Mais du moment que cette « notion supérieure métaphysique » de « substance, action et force » doit en première ligne différencier le corps de l’espace et que, d’autre part, comme nous l’avons vu, aucune action à distance ne doit être admise, il reste donc qu’elle soit un principe d’action se manifestant au contact, en d’autres termes un synonyme de notre notion de masse, bien entendu telle que celle-ci est comprise par les physiciens qui excluent l’action à distance. Ce qui paraît contredire cette conception et a sans doute été une des principales sources d’erreur pour les commentateurs, c’est que Leibniz semble quelquefois déclarer que la notion de masse ne suffit point.
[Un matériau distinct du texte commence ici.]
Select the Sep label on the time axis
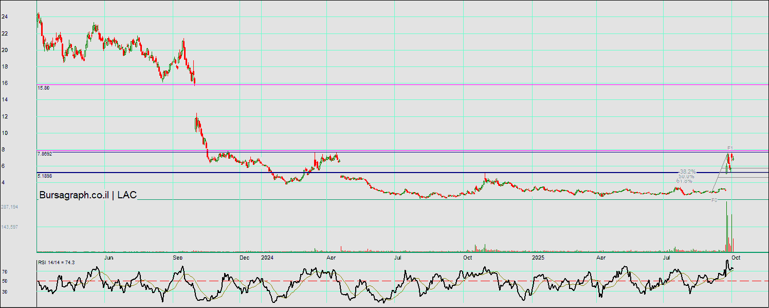The width and height of the screenshot is (769, 308). tap(177, 257)
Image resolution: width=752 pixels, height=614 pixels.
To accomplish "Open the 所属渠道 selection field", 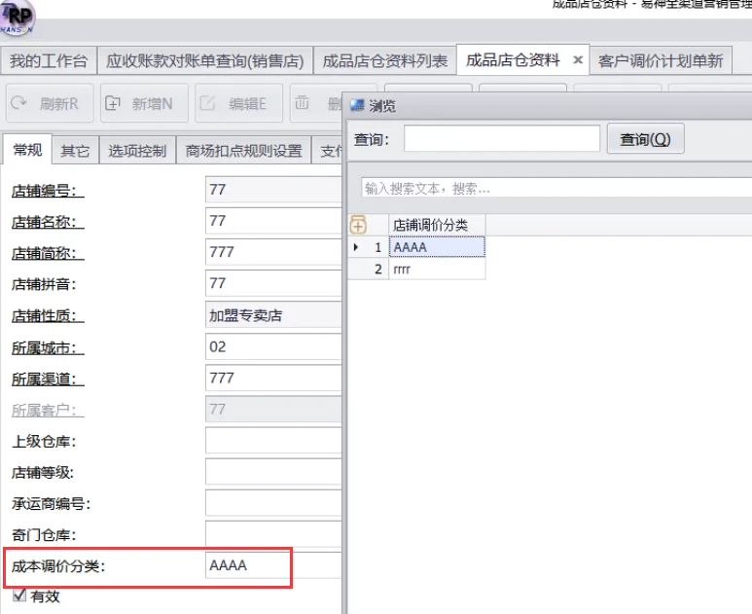I will [273, 378].
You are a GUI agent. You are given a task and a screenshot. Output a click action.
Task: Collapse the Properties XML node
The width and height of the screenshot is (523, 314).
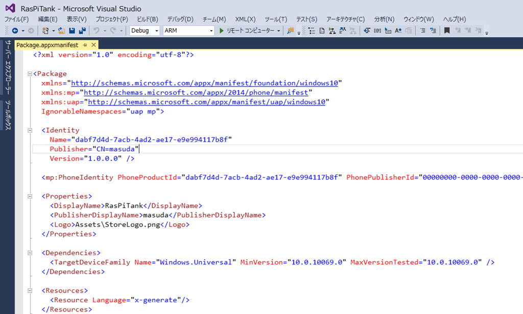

Le passage en apparence le plus concluant à ce point de vue se trouve dans le Système Nouveau de la Nature (1695, Erdmann, p. 124) : « Mais depuis ayant tâché d’approfondir les principes mêmes de la Mécanique, pour rendre raison des loix de la Nature que l’expérience faisoit connoître, je m’aperçus que la seule considération d’une masse étendue ne suffisoit pas et qu’il fallait employer encore la notion de la force, qui est très-intelligible quoiqu’elle soit du ressort de la Métaphysique. »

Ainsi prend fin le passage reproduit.